Background information:

There often is some confusion concerning the distinction between table gridlines and table borders, (not to mention table guidellines) what they do, and how they work. The following applies to WP8/9/10 (and possibly WP7).

1. Table gridlines -- the faint gray dotted lines on your screen -- can be toggled on/off with Tools, Settings, Display, Document tab, Show Table Gridlines. They are available to help you see the table's structure on the screen, so you know where to insert material in specific cells and guide you in formatting row and column sizes, etc. They never print. They are similar to the faint gray page margin guidelines in this respect (page margins do not print, they just show onscreen).

2. Table borders and individual cell borders can also be toggled on/off by right-clicking inside the table and selecting Borders/Fill. They print if they are toggled on (which is the default for cell lines; to change default borders and cell line settings, set them to your preferences and use the Default Settings button under the Table tab).

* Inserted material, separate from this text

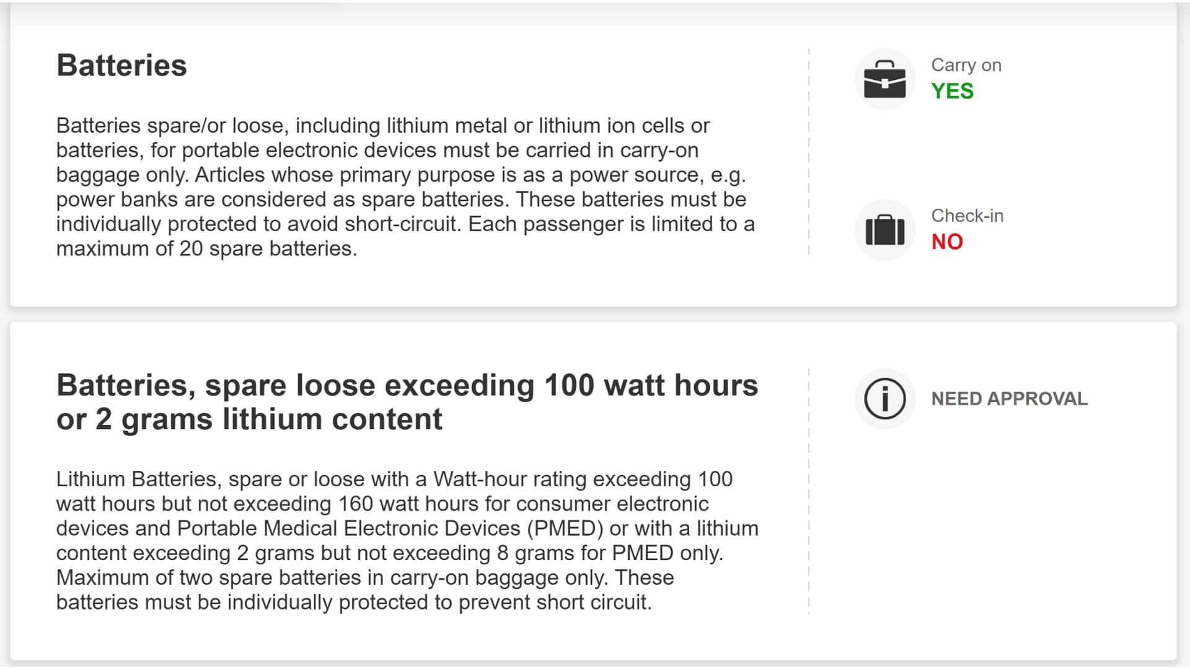Image resolution: width=1190 pixels, height=669 pixels.
Task: Click the carry-on briefcase icon
Action: click(x=884, y=79)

3. Unfortunately, you can see only one or the other onscreen at a time: If table gridlines are set "on" -- which is sometimes the case, depending on the setting in Tools, Settings, Display, Document tab, Show -- you can't see table borders or cell lines (if they are on). Gridline display takes precedence over table border or cell line display. You have to toggle gridlines "off" so that you can see the table borders or cell lines onscreen the way they will print. In WP8/9/10 (and perhaps in WP7) you can add a "toggle" button to your toolbar to do this instead of using this macro. It's now a standard feature in the Toolbar Editor, under View, Table Gridlines. Toggling also lets you see any "fills" such as reversed backgrounds, where the background is black or some dark color and the text is white or light colored.

Here's what WP9/sp4's Help says about table gridlines:

"Table gridlines are dimmed, dotted lines that replace [visible] lines and fill in a table. Table gridlines speed up the display of a document that contains many tables or heavily formatted tables. However, tables print with the lines and fill styles you have selected. You can choose to always display table gridlines."

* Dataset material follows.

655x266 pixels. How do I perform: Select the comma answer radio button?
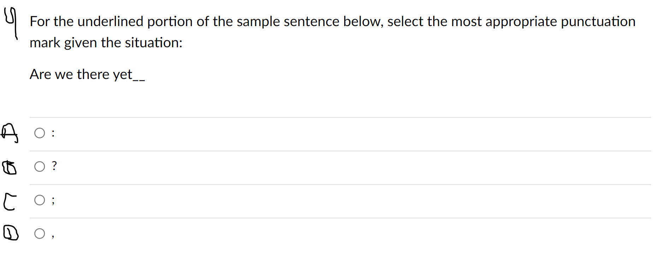40,233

These days with fast and powerful computers, often with lots of RAM, there's probably little need for gridlines, which were designed to be helpful as described above. So you probably could keep these little helpers turned off. But leave guidelines for tables turned on, because if you remove all lines and fill from a table and have gridlines turned off, you won't be able to see the table's cell boundaries.

WP9's Help says this about guidelines:

"You can move guidelines in your document to reposition tables, margins, columns, headers, and footers. Guidelines must be visible in your document to move them." So they are little helpers, too -- but for a different purpose. (For tables, you must have a table on screen to see guidelines, and have table borders and cell lines turned off.) Most users can leave them on all the time, since they will not obscure any table borders or cell lines they may have turned on.